While waiting for dough to rise, melt in a saucepan
1 c (250 ml) soft butter or margarine
2/3 c b. sugar, packed
Tip: These amounts are to establish proportion only, use as much or as little as you want. May take a couple of tries to get it down the way you like it!
Add raisins if desired
Divide mixture between 2 - 9 x 13 pans
When dough has doubled in bulk, punch down and divide in half. Roll out each half on lightly floured board to 15” x 18 rectangle” (37.5 cm 45 cm). Brush each one with 2 T melted butter, sprinkle with cinnamon, cover with b. sugar
Roll up as a jelly roll. Pinch edges to seal – slice each roll into 15 pieces. In each pan arrange slices, cut side up, slightly apart. Cover and let rise about 30 minutes or until doubled in bulk.

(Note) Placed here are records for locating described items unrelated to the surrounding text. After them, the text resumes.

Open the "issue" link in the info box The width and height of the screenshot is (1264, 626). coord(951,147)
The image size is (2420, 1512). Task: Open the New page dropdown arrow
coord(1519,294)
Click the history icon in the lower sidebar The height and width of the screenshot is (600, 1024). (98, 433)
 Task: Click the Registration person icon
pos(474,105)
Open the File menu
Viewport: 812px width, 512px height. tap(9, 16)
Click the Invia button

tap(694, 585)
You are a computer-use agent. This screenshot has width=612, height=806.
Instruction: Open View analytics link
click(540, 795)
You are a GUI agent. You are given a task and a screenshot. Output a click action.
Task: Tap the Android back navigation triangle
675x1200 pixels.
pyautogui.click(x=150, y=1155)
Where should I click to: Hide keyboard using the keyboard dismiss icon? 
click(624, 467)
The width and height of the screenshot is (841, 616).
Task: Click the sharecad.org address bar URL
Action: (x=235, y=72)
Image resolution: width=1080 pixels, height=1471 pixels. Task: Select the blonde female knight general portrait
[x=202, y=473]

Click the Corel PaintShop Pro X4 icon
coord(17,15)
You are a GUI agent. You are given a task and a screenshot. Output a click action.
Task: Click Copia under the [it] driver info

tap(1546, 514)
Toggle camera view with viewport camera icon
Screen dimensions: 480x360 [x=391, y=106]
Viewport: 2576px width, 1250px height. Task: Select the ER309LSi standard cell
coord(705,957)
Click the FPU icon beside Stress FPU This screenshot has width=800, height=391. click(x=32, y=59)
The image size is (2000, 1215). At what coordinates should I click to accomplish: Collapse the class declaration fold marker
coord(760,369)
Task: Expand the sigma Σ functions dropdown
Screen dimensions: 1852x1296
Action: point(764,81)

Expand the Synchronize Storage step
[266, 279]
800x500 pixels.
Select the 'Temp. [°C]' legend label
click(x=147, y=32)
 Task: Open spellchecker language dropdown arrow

Bake in 400 oven for 25 minutes or until brown. Remove from oven and let stand approximately 5-10 minutes (Important: this time is somewhat flexible, do not remove too early as glaze will not be set, don’t leave too late so that they don’t get too hard, re-warm if the latter happens!) Invert pan onto large trays covered with wax paper or saran wrap. Scrape any syrup remaining in pan onto inverted buns.
This is Grandma Jean’s recipe. As with all things Grandma Jean, she wasn’t a fan of exact measurements; she went more by touch, add a little more here and there depending on how it looks and feels. So, consider this recipe a guideline, rather than cast in stone. Adjust as required.